Parish church in Maidstone, Kent, England

St Peter's Church, Maidstone is a redundant Anglican church in Maidstone, Kent, England. It is a Grade II* listed building.

== Building ==
St Peter's Church is located between the River Medway, and the Medway Valley line.

The exterior is in a simple, Early English style.

== History ==
The building started life as the chapel for a hospital (dedicated to SS Peter and Paul called the Newark of Maidstone) for pilgrims crossing the river, travelling to Canterbury. It was founded by Boniface, Archbishop of Canterbury in 1260. In 1395, the hospital was merged with the new foundation of All Saints, Maidstone. The chapel became redundant after the Reformation and was sold to Lord Cobham, the chapel then had various secular uses. It was restored and enlarged in 1836-7 by John Whichcord Sr., was consecrated in 1839, and gained its own parish in 1840.

The church was restored in 1905, when the north vestry complex was built.

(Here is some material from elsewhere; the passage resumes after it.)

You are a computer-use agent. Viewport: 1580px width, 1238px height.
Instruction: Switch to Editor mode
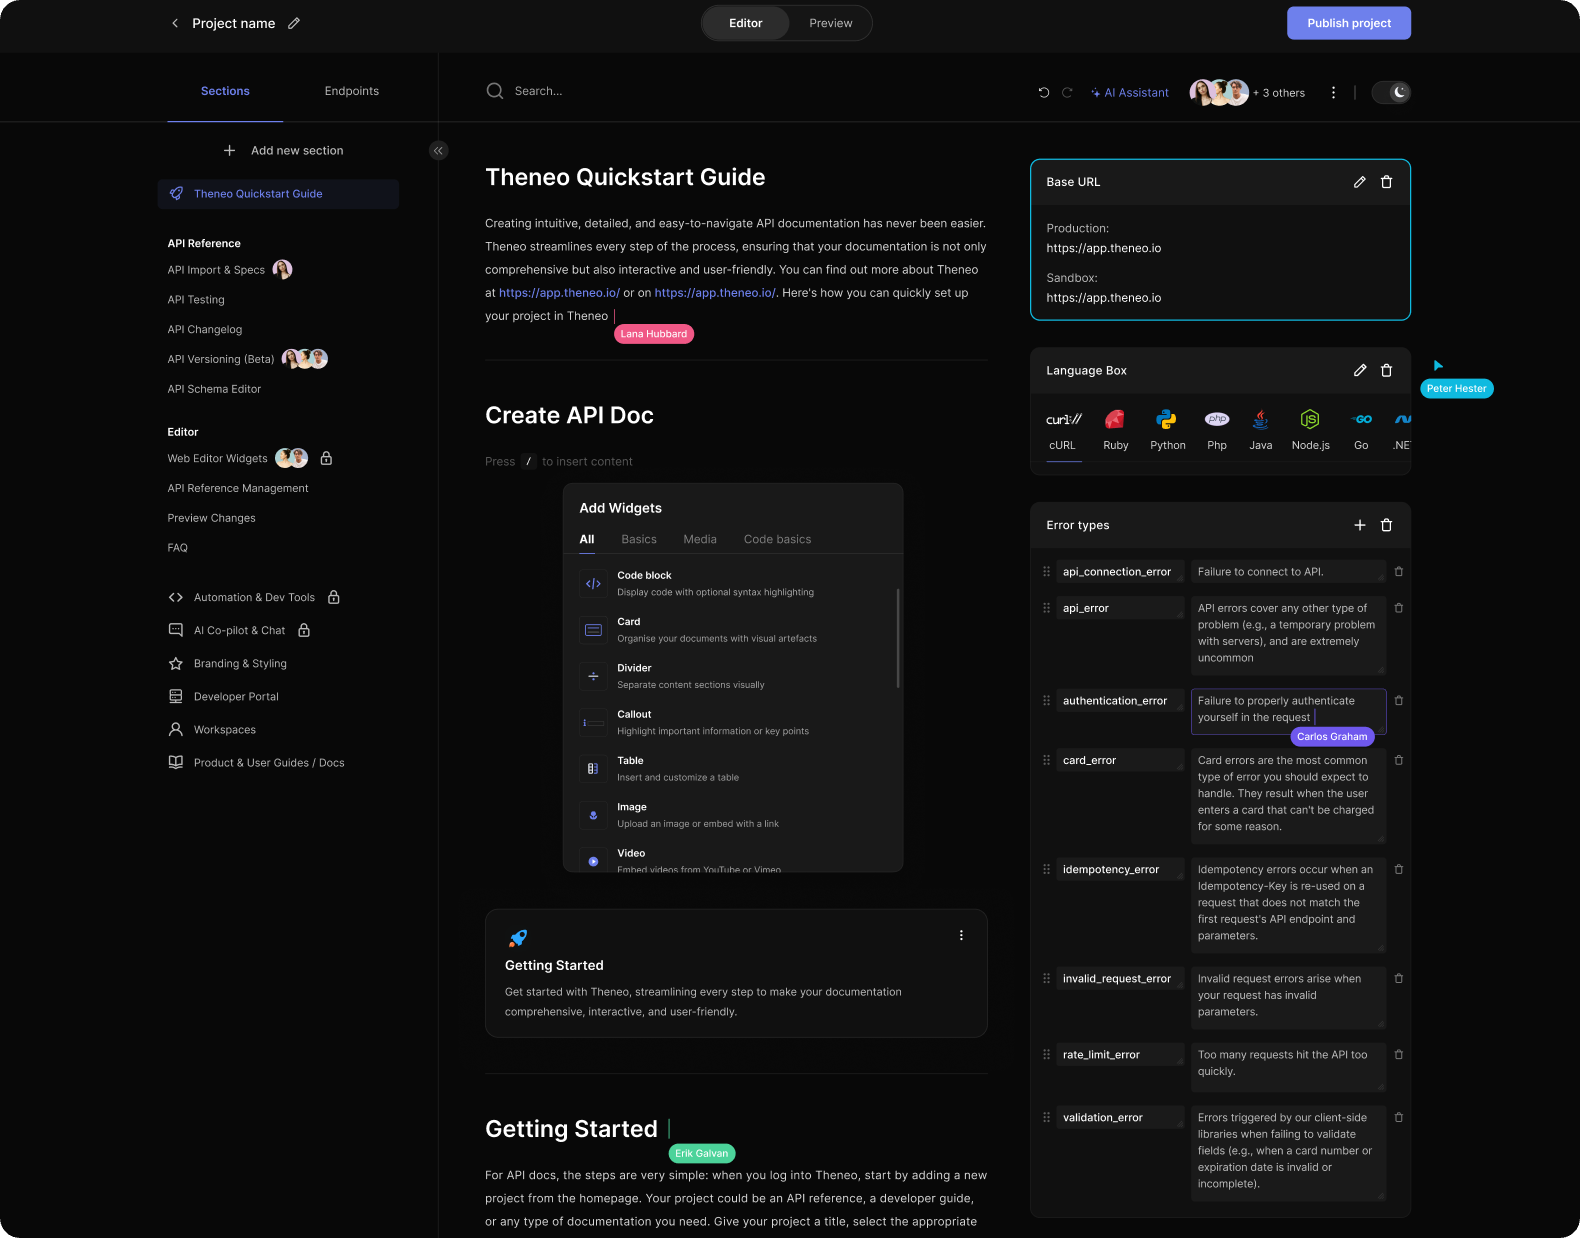click(745, 23)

St Michael and All Angels Church, was built to serve Maidstone's rapidly expanding suburbs on the western side of the River Medway after St. Peter's Church was proving to be far too small. St. Peter's Church was also a long way from where the new districts of Westborough and Fant were being built.

It was restored again in 1951.

The building was converted for secular use in the early 21st century, and is currently used as nursery.